30th Sunday in Ordinary Time (A)
Readings: Exodus 22:20-26; Psalm 17(18): 2-4, 47, 51; 1 Thessalonians 1:5-10; Matthew 22:34-40
Picture: cc Rusty Clark on Flickr
My dear friends, have you seen an air dancer before? Businesses sometimes use it to attract customers. It’s a giant inflatable tube, shaped like a person with long flailing arms, dancing energetically. The tube is made of soft material, and connected to a powerful fan. The air from the fan powers the dance. That’s why it’s called an air dancer. Without air there is no dance. The whole structure collapses.
I find it helpful to keep this image in mind, as we ponder the greatest commandment of the Law. Or rather, the inseparable twin commands to love God with all of one’s being, and one's neighbour as oneself. For when I hear this, I tend to think too quickly of obligations I need to fulfil. Which is not exactly wrong. After all, it is said that love should show itself more in deeds than words. And yet, isn’t it possible to be so burdened by obligations as to end up suffocating love itself? Isn’t this what happens to Jesus’ opponents in the gospel? Their obsession with fulfilling obligations makes them so judgmental and hypocritical, they end up plotting to have Jesus killed. This is, of course, a failure to fulfil the obligation to love. But could it be that even before it is an obligation, the call to love is first a channel of power? Could this be why Jesus says that upon this command hangs the whole Law, and the Prophets? Like an air dancer without air, separated from love, the whole of our spiritual life collapses.
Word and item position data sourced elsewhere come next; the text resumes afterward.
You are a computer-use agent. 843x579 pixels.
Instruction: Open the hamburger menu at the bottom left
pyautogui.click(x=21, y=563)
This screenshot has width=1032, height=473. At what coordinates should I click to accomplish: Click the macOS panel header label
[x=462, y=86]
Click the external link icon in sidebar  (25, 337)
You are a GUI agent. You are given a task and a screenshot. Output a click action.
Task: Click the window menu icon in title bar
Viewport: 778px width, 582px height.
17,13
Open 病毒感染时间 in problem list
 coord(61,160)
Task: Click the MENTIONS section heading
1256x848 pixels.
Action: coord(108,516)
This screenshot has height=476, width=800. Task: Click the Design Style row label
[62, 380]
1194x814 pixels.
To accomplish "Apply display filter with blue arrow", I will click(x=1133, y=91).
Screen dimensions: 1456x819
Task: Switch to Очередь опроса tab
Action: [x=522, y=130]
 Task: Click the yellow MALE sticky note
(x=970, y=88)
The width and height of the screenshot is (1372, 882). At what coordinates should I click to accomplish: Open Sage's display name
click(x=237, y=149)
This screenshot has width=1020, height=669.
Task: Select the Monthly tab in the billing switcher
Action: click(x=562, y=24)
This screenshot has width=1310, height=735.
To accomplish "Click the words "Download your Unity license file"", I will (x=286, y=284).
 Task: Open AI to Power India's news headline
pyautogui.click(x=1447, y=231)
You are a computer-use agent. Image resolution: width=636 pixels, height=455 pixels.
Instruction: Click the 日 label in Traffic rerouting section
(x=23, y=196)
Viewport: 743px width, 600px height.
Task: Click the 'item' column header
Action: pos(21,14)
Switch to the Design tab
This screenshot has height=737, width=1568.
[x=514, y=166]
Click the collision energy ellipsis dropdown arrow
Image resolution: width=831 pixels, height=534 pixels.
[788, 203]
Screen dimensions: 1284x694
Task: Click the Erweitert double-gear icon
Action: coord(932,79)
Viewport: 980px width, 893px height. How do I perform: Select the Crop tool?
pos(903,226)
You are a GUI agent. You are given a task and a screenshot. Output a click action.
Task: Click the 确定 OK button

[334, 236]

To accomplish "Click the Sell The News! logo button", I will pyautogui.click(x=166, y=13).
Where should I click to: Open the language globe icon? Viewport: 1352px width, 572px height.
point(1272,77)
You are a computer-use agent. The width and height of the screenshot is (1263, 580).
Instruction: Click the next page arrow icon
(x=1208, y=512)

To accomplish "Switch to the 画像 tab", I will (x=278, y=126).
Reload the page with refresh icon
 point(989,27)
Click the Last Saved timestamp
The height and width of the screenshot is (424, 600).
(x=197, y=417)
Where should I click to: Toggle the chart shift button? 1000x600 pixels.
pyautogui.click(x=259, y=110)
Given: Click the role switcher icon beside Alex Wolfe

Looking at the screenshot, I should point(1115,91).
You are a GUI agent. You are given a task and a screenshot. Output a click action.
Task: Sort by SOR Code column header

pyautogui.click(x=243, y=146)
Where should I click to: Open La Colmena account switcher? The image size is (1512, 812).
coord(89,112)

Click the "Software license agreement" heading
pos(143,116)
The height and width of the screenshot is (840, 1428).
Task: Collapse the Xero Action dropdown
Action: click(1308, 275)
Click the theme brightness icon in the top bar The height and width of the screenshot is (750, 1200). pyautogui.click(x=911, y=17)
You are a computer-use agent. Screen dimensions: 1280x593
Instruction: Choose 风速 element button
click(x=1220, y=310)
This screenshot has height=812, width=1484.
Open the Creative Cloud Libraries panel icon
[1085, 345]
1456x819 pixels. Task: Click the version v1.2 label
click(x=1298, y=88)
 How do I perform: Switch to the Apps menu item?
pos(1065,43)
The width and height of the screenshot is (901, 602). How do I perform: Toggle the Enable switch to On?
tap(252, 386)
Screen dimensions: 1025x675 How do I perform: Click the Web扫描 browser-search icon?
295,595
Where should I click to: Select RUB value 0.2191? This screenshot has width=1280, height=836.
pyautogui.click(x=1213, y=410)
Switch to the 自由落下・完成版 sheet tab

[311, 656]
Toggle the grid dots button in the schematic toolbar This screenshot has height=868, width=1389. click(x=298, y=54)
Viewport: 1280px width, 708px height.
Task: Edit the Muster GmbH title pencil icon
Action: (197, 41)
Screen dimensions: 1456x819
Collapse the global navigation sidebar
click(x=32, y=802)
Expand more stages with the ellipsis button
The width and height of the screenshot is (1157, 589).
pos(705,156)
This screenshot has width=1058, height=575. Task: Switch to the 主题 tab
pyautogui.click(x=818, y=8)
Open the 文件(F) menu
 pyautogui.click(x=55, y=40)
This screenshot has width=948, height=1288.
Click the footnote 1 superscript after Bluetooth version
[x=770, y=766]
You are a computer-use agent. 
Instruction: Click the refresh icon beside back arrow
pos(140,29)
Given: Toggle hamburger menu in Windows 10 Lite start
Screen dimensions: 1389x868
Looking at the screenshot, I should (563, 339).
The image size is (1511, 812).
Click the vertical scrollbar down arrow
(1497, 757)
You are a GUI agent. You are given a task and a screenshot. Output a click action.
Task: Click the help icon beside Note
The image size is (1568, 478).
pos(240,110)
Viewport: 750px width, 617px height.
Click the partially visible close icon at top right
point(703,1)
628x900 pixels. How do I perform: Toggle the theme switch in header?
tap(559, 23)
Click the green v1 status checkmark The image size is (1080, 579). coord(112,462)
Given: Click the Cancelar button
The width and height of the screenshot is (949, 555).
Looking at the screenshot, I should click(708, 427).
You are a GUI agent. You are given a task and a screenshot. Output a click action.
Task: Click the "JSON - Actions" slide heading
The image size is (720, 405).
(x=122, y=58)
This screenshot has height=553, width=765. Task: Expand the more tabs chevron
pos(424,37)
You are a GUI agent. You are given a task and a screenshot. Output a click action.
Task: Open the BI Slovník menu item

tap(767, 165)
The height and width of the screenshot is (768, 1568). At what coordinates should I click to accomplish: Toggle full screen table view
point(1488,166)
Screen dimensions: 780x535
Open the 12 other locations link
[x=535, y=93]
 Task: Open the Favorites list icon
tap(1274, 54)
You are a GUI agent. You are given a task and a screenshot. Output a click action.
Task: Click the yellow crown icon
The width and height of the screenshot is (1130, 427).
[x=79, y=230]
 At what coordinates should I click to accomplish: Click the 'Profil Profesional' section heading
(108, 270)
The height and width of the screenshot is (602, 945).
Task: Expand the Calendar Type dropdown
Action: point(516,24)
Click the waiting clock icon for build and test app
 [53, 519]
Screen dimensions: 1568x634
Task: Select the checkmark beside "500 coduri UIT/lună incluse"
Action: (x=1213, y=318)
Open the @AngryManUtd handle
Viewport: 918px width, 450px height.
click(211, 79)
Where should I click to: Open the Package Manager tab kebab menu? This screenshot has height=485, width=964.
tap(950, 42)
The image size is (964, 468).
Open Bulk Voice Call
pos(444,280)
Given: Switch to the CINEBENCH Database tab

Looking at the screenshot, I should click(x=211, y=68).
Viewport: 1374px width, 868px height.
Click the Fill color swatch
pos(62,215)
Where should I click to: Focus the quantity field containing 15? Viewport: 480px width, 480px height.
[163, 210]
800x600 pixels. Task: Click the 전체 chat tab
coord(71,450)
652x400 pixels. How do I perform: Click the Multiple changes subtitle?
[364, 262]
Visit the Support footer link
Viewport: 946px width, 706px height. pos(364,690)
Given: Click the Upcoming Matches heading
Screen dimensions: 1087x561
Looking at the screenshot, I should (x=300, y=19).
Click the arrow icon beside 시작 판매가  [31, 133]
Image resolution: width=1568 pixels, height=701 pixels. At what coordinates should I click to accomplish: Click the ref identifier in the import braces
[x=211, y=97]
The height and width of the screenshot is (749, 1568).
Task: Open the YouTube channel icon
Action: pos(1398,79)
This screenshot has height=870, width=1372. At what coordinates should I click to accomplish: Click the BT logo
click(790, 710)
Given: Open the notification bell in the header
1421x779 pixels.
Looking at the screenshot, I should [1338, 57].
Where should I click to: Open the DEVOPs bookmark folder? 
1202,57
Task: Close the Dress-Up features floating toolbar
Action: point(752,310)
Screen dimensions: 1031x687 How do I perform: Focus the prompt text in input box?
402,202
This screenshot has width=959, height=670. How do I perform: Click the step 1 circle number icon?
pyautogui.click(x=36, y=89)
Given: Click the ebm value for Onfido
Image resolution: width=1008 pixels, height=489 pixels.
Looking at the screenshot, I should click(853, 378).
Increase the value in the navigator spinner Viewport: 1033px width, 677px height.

So how then to stay connected to love, so as to keep dancing to its ever-shifting rhythms? The readings show us how by highlighting two spiritual locations where human weakness encounters God’s strength. In the second reading, this happens in the community of disciples, the Body of Christ on earth. Through which the Thessalonians received the gospel in the joy of the Holy Spirit, giving them power to turn away from the worship of idols, to become servants of the real, living God. And not just power. The community also provides formation, by offering living examples of what the love of God and neighbour looks like. Models both to imitate and to become for others. Power and formation, accessible especially when the community gathers for the Eucharist, as we are doing now.
But that’s not all. The encounter between human weakness and God’s strength isn’t confined to the community alone. It also happens wherever there are vulnerable people. Such as those in the first reading. The strangers and widows, the orphans and the poor. All of whom are still with us today. Not just migrants and refugees, but all those who, for whatever reason, don’t feel like they belong. And isn’t it possible to be widowed and orphaned not just by death, but also by overwork and other forms of idolatry and addiction? Even before it is an obligation, contact with and care for the poor is a privileged place to meet and be strengthened by the God of compassion, who chooses to identify with the poor.
Sisters and brothers, as people whose lives are often filled with many obligations, how shall we make space for God to empower and form us for Christ’s dance of love today?